» Task directions:
Set out the lines below, from the line with "Find the location" to the line with "Shed (186, 192)", both included, as a numbered list. Leave out any blank lines.

» Entries:
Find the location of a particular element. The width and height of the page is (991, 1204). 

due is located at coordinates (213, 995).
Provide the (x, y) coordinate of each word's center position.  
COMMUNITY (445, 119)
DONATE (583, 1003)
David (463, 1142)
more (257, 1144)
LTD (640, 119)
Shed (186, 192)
--
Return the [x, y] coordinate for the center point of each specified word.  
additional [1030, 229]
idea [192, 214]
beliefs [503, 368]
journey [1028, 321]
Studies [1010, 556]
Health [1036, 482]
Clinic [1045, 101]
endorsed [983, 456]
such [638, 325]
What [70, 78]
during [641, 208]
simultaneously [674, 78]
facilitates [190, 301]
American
...
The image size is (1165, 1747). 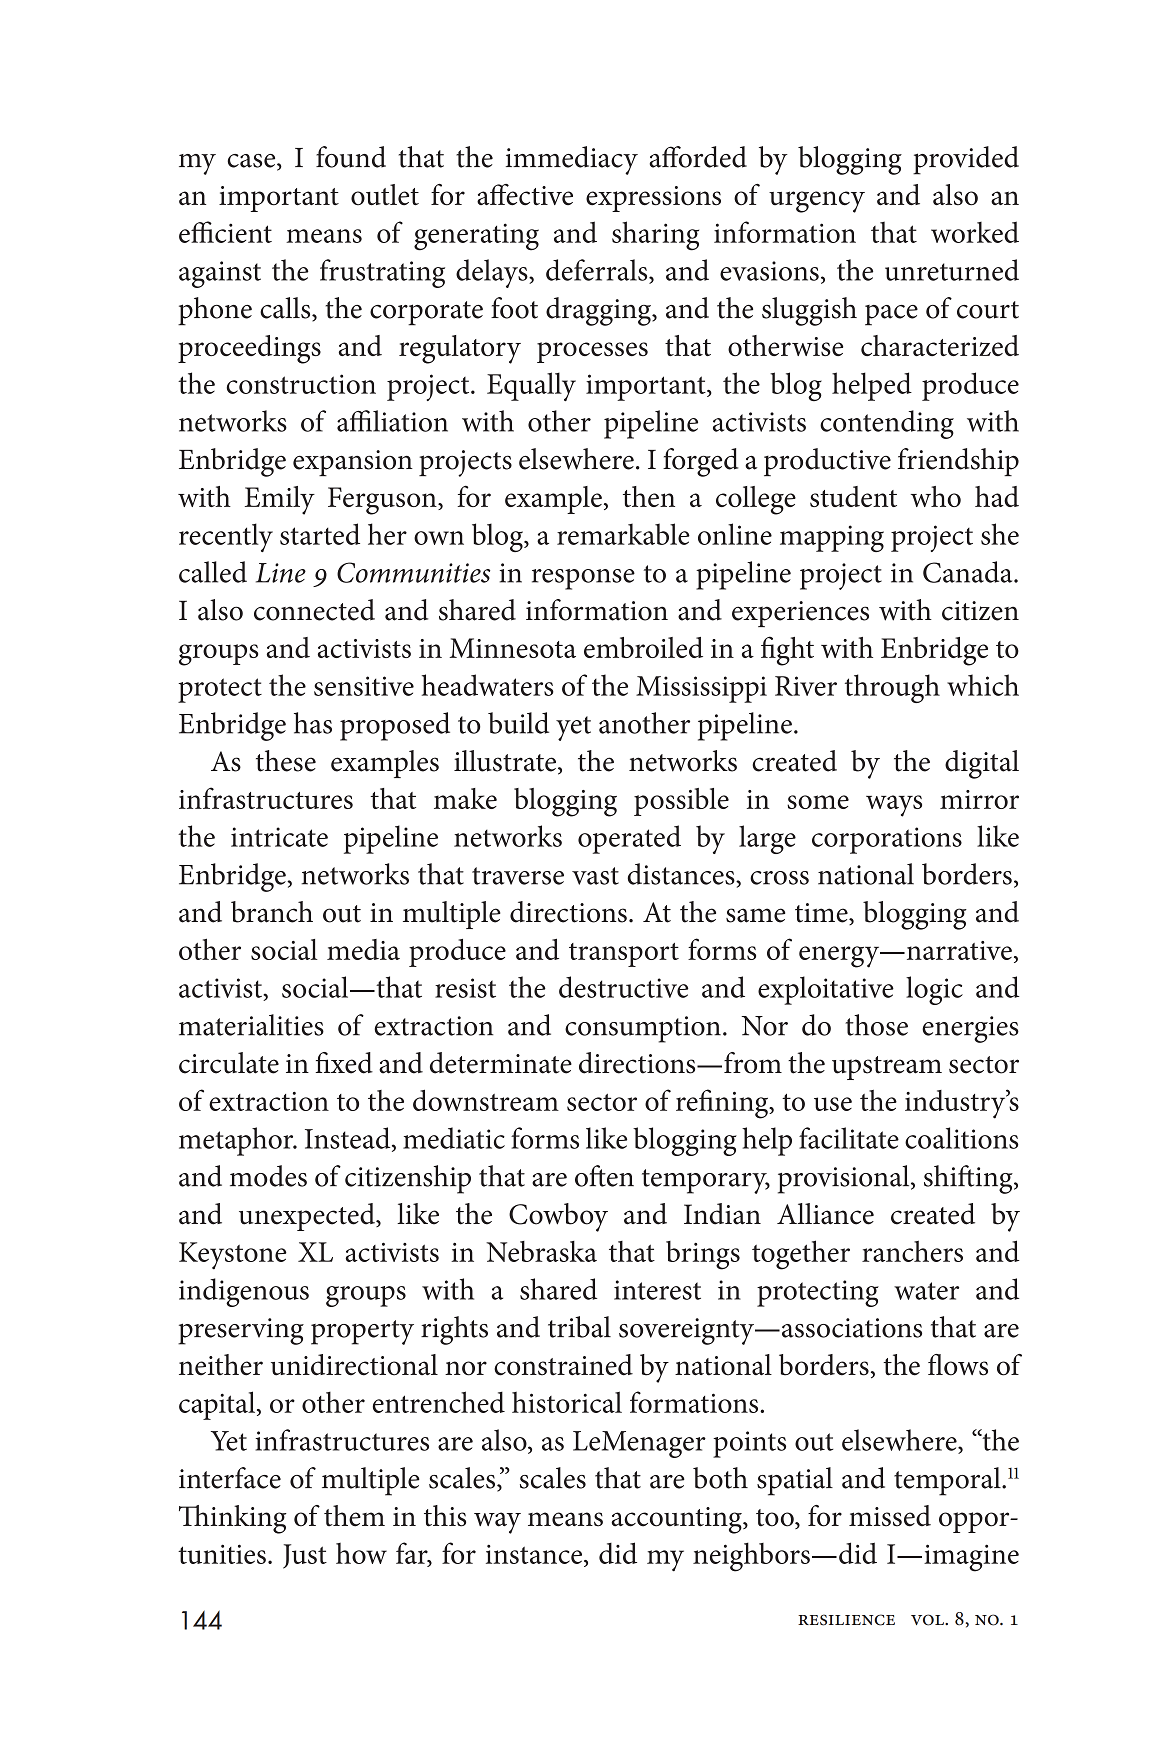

» Solved problem:
1. Find the location of a particular element. The width and height of the page is (991, 1204). 
2. due is located at coordinates (213, 995).
3. Provide the (x, y) coordinate of each word's center position.  
4. COMMUNITY (445, 119)
5. DONATE (583, 1003)
6. David (463, 1142)
7. more (257, 1144)
8. LTD (640, 119)
9. Shed (186, 192)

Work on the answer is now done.